> _SOURCE DOCUMENT_:
*** Begin section ***

[comp.lang.c] local extern : MS vs. the world

carroll@s.cs.uiuc.edu (10/26/88)

Small note - MS C actually found a bug that a number of other compilers
didn't. In porting code from UNIX to my AT, the compiler choked on code
that compiled fine on UNIX. The problem was that it had declared
	extern long int mem_size
inside several functions, but used it in a function in which it had not
been declared. We had previously compiled this on Sun3.4, 4.3BSD on RT's,
SysV on 3b2's and 3b20's, and a Sequent. Not one of these caught the error.
Apparently they take 'extern' declarations to be global to the file, even
if the declaration is local to a function. I agree with MS on this one -
local 'extern' declarations *should* be local. Any comments?

Alan M. Carroll          "How many danger signs did you ignore?
carroll@s.cs.uiuc.edu     How many times had you heard it all before?" - AP&EW
CS Grad / U of Ill @ Urbana    ...{ucbvax,pur-ee,convex}!s.cs.uiuc.edu!carroll

tim@crackle.amd.com (Tim Olson) (10/27/88)

In article <207600006@s.cs.uiuc.edu> carroll@s.cs.uiuc.edu writes:
| 
| Small note - MS C actually found a bug that a number of other compilers
| didn't. In porting code from UNIX to my AT, the compiler choked on code
| that compiled fine on UNIX. The problem was that it had declared
| 	extern long int mem_size
| inside several functions, but used it in a function in which it had not
| been declared. We had previously compiled this on Sun3.4, 4.3BSD on RT's,
| SysV on 3b2's and 3b20's, and a Sequent. Not one of these caught the error.
| Apparently they take 'extern' declarations to be global to the file, even
| if the declaration is local to a function. I agree with MS on this one -
| local 'extern' declarations *should* be local. Any comments?

K&R is very vague on this subject.  Section 11.1 says

	"Because all references to the same external identifier refer to
	the same object... the compiler checks all declarations of the
	same external identifier for compatibility; in effect their
	scope is increased to the whole file in which they appear."

But the X3J11 Rationale document says:

	"One source of dispute was whether identifiers with external
	linkage should have file scope even when introduced within a
	block.  The Base Document is vague on this point, and has been
	interpreted differently by different implementations... While it
	was generally agreed that it is poor practice to take advantage
	of an external declaration once it had gone out of scope, some
	argued that a translator had to remember the declaration for
	checking, anyway, so why not acknowledge this?  The compromise
	adopted was to decree essentially that block scope rules apply,
	but that a conforming implememntation need not diagnose a
	failure to redeclare an external identifier that had gone out of
	scope (undefined behavior)."

	-- Tim Olson
	Advanced Micro Devices
	(tim@crackle.amd.com)

ka@june.cs.washington.edu (Kenneth Almquist) (10/28/88)

carroll@s.cs.uiuc.edu writes:
>> Small note - MS C actually found a bug that a number of other compilers
>> didn't. In porting code from UNIX to my AT, the compiler choked on code
>> that compiled fine on UNIX. The problem was that it had declared
>> 	extern long int mem_size
>> inside several functions, but used it in a function in which it had not
>> been declared. We had previously compiled this on Sun3.4, 4.3BSD on RT's,
>> SysV on 3b2's and 3b20's, and a Sequent. Not one of these caught the error.
>> Apparently they take 'extern' declarations to be global to the file, even
>> if the declaration is local to a function. I agree with MS on this one -
>> local 'extern' declarations *should* be local. Any comments?

*** End section ***

> _EXERCISES TO COMPLETE_:
1. From the comp.lang.c thread on local extern declarations, copy the passage starting with "carroll@s.cs.uiuc.edu (10/26/88)" and going on through "did you ignore?".
2. Answer these from the comp.lang.c thread on local extern declarations:
(a) On which systems had the code been compiled before the port, without the error being caught?
(b) Which section of K&R does Tim Olson quote?
(c) According to the X3J11 Rationale passage, what kind of scope rules did the adopted compromise say apply?
3. Continue the comp.lang.c thread on local extern declarations from where it stops.

> _INFORMATION PROVIDED_:

*** Begin section ***

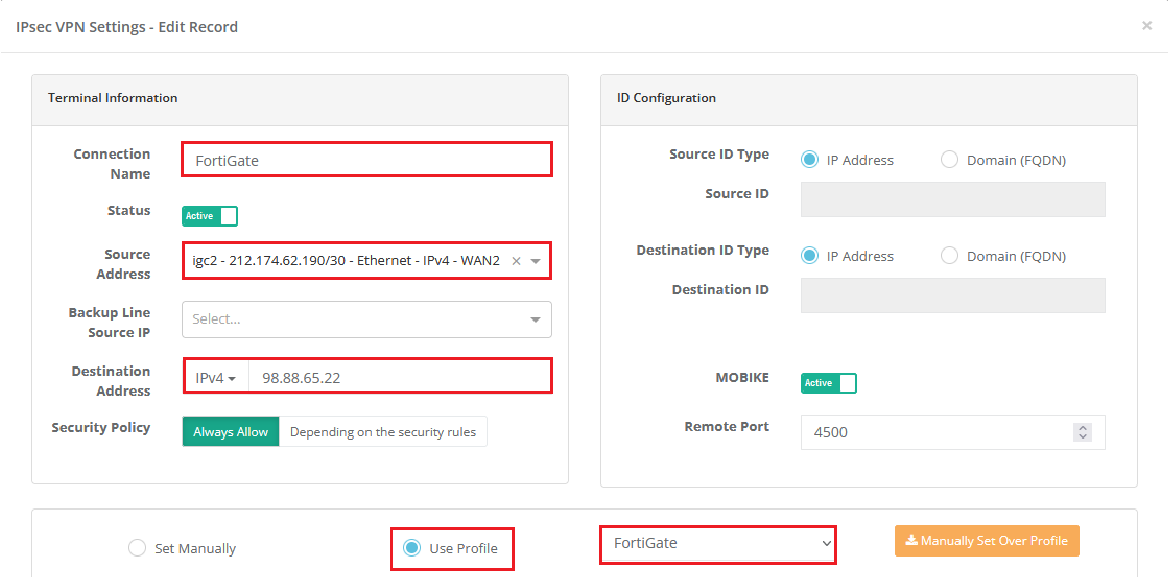Choose Domain (FQDN) for Destination ID Type
This screenshot has height=577, width=1169.
[x=950, y=256]
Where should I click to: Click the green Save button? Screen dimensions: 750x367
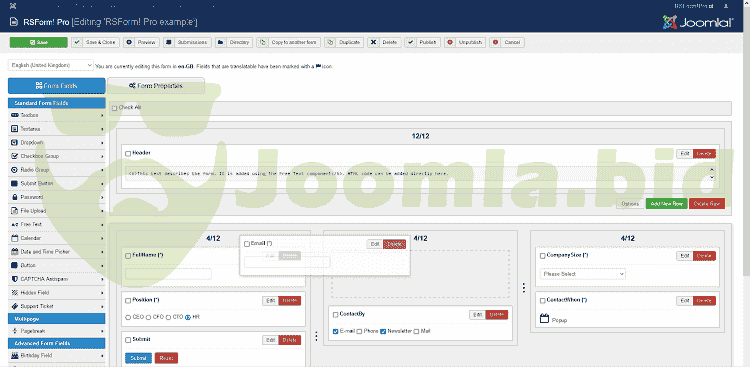coord(39,42)
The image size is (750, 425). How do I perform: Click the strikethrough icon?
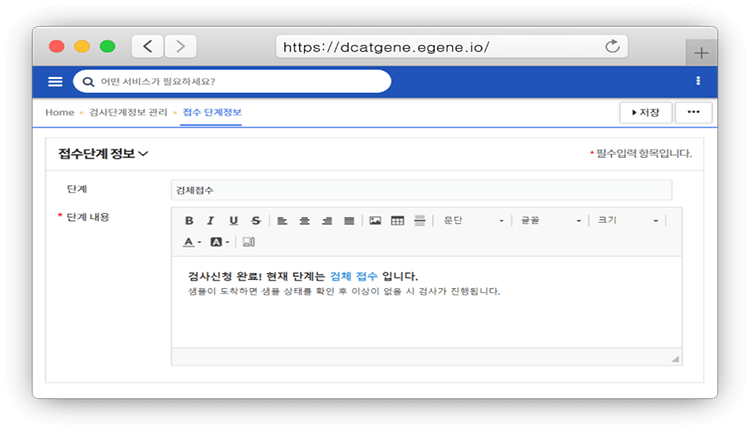(256, 221)
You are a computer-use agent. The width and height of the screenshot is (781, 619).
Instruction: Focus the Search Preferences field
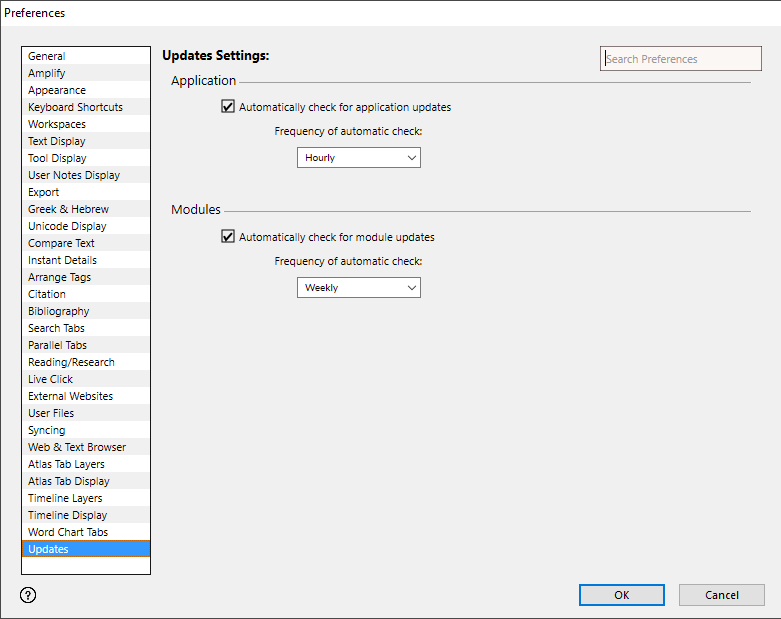click(680, 59)
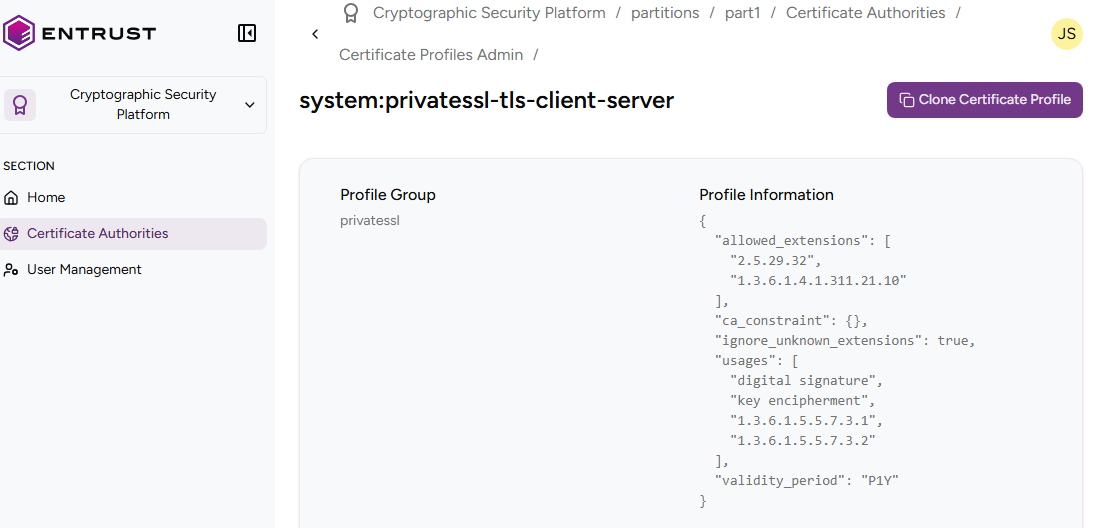Select Certificate Authorities in the sidebar
Viewport: 1098px width, 528px height.
pos(97,234)
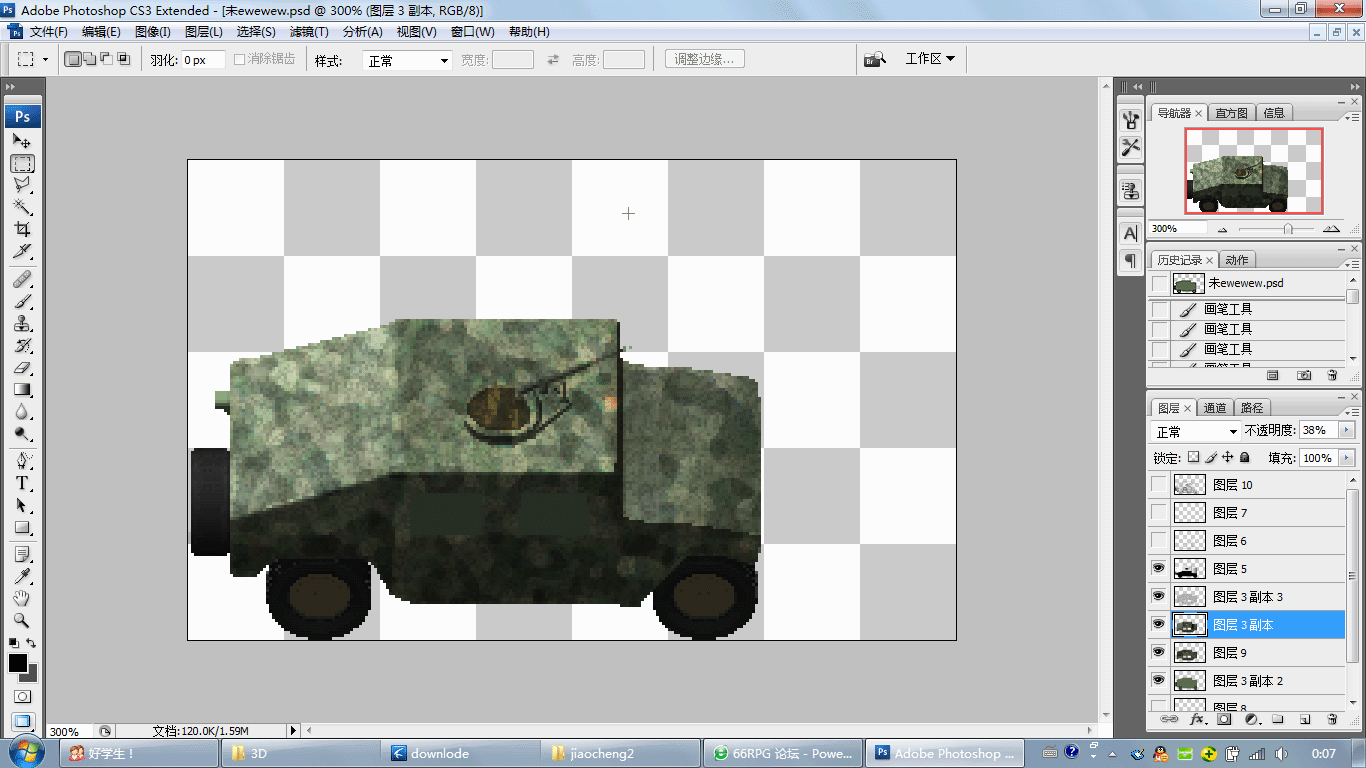
Task: Open the 工作区 workspace button
Action: [929, 59]
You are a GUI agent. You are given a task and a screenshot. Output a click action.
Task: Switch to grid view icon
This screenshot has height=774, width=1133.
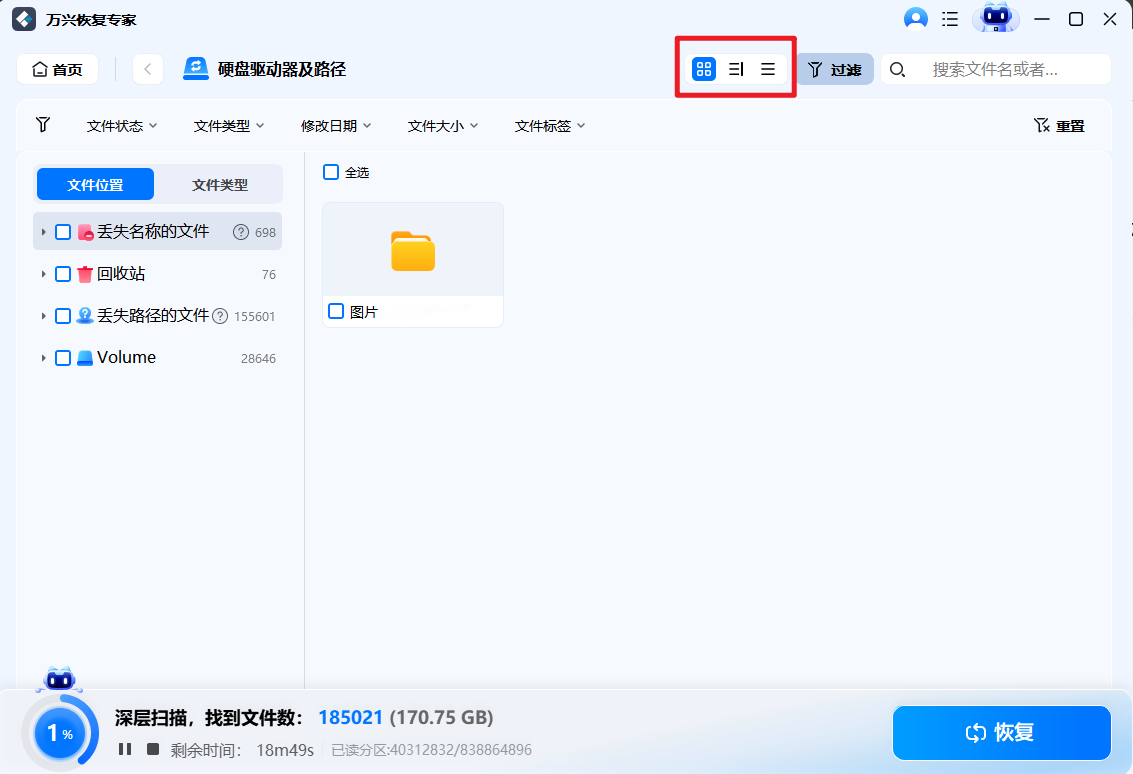coord(704,69)
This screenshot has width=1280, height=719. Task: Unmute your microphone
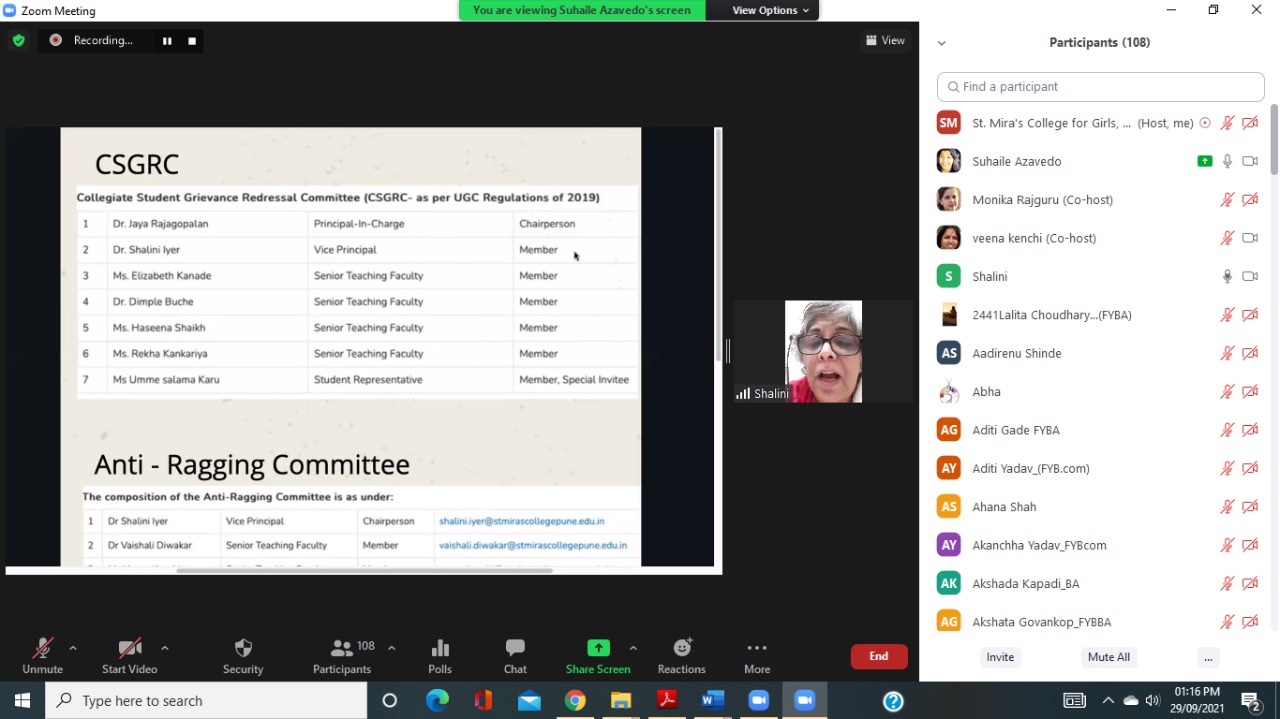pyautogui.click(x=42, y=648)
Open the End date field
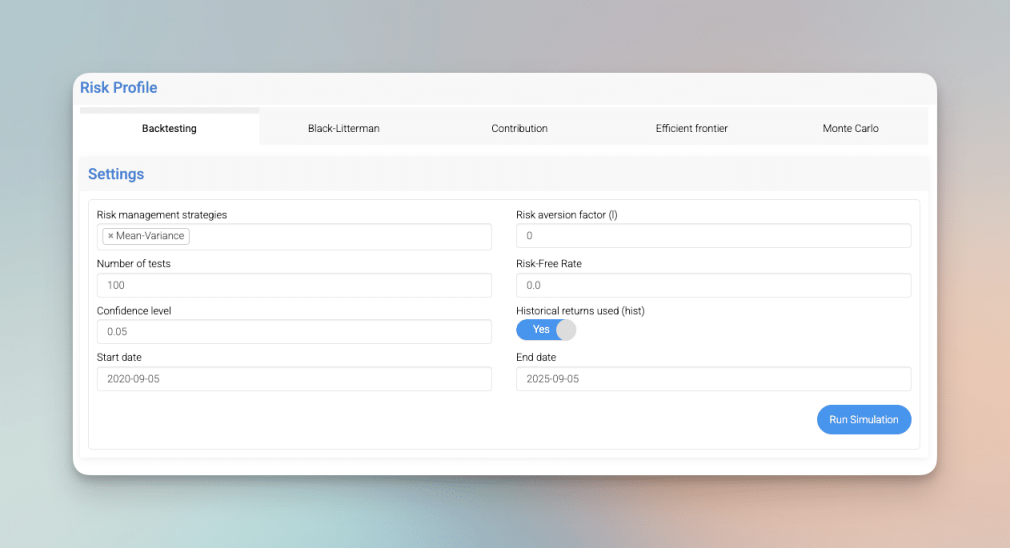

*** End section ***

> _ANSWERS FOR THIS EXERCISE_:
1.
carroll@s.cs.uiuc.edu (10/26/88)

Small note - MS C actually found a bug that a number of other compilers
didn't. In porting code from UNIX to my AT, the compiler choked on code
that compiled fine on UNIX. The problem was that it had declared
	extern long int mem_size
inside several functions, but used it in a function in which it had not
been declared. We had previously compiled this on Sun3.4, 4.3BSD on RT's,
SysV on 3b2's and 3b20's, and a Sequent. Not one of these caught the error.
Apparently they take 'extern' declarations to be global to the file, even
if the declaration is local to a function. I agree with MS on this one -
local 'extern' declarations *should* be local. Any comments?

Alan M. Carroll          "How many danger signs did you ignore?

2.
(a) Sun3.4, 4.3BSD on RT's, SysV on 3b2's and 3b20's, and a Sequent.
(b) Section 11.1.
(c) Block scope rules.

3.
Agreed.  The behavior of the SysV and BSD compilers is a throwback to the
days before C had block structure.  Before the introduction of block
structure, the scope of a global variable extended from its declaration
to the end of the file and the scope of a local variable extended from
its declaration to the end of the current procedure.  Declaring a local
variable with the same name as a previously defined global variable was
illegal since there was no provision for one definition to hide another.
Even if a global variable was declared within the body of a function the,
declaration was still visible throughout the rest of the file.

This scheme was very easy to implement--all the compiler had to do was
to scan the symbol table at the end of each procedure and discard all
entries for local variables.  However, it was rather counterintuitive,
which is probably why Ritchie decided to switch to block structure.

When Ritchie converted to block structure, he made the compiler remember
extern definitions even after the end of the scope of the definition.
This violation of block structure allowed the compiler to process all
programs written before the conversion to block structure.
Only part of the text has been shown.